…In the absence of rivals or challenges to its authority, the reach of the modern state will not and cannot be checked. It will expand to fill the void left by the absence of intermediate institutions like the family, local communities, and the Church. It will take it upon itself to make decisions for us that it has no business making. The many intermediate institutions that kept the state at bay were noted by Alexis de Tocqueville in his masterful “Democracy in America,” and he warned what would happen if those institutions ever gave way to the state. Well now they are.
That’s why our first response to this government encroachment must be a recovery of what it means to be the Church. The last few years of Chuck Colson’s ministry were marked by an increased concern about the rampant individualism that characterizes so much of American Christianity. One of the last pieces he wrote for “Christianity Today” touched on this problem.
Not only is it a theological impossibility—for as Luther put it, “he who would find Christ must first find the church”—this individualism leaves the state as the sole decider of the really big questions, such as, in this instance, the definition of “religious freedom” and even the definition of “religious institution.”

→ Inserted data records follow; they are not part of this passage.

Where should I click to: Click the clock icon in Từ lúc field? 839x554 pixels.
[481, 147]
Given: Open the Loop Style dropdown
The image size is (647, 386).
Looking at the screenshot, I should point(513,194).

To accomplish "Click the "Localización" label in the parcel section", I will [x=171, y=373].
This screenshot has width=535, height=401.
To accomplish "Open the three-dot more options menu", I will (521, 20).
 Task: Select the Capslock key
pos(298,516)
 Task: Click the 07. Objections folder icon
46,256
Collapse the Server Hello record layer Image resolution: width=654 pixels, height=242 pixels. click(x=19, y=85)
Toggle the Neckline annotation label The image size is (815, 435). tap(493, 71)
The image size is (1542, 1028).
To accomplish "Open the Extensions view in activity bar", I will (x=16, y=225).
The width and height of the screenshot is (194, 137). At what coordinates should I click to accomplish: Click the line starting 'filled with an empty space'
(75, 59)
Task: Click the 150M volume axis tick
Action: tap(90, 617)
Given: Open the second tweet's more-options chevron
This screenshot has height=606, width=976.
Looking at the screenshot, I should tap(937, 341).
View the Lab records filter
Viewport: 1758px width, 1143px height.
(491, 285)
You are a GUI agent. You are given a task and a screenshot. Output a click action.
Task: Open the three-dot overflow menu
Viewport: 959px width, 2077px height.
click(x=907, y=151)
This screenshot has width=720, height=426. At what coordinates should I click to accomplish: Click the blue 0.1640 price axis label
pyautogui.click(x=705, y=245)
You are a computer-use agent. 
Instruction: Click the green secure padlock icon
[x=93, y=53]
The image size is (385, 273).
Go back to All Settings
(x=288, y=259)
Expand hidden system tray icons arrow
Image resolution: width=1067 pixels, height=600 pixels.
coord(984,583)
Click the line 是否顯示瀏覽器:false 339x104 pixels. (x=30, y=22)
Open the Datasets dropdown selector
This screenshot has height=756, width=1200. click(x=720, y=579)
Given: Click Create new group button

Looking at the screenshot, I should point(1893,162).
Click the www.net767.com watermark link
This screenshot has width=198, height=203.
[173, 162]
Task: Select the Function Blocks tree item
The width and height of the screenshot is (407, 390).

Another part of the response is becoming acquainted with the Christian teaching about the relationship of the state to the rest of society. These include subsidiarity, a product of Catholic social teaching, which holds that “functions of government, business, and other secular activities should be as local as possible.” Sphere sovereignty, articulated by Abraham Kuyper, teaches “that each sphere . . . of life has its own direct responsibilities and authority or competence.”
While there are differences between the two, each emphasizes the social over the individual and insists on giving families, communities, and churches the freedom to perform their God-given functions.
But all of this assumes, of course, that Christians see themselves not as individual believers but as part of something together, where the whole will be larger than the sum of its individual parts—even large enough to keep Leviathan in his place.